--- Provided material Enclosed Below ---
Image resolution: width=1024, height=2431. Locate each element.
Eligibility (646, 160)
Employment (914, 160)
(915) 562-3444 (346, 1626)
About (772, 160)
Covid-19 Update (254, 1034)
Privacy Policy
--- End of Enclosed Provided material ---
Aim of the task: The records above are to be restated word for word.

Solution to this task:
Image resolution: width=1024, height=2431. Locate each element.
Eligibility (646, 160)
Employment (914, 160)
(915) 562-3444 (346, 1626)
About (772, 160)
Covid-19 Update (254, 1034)
Privacy Policy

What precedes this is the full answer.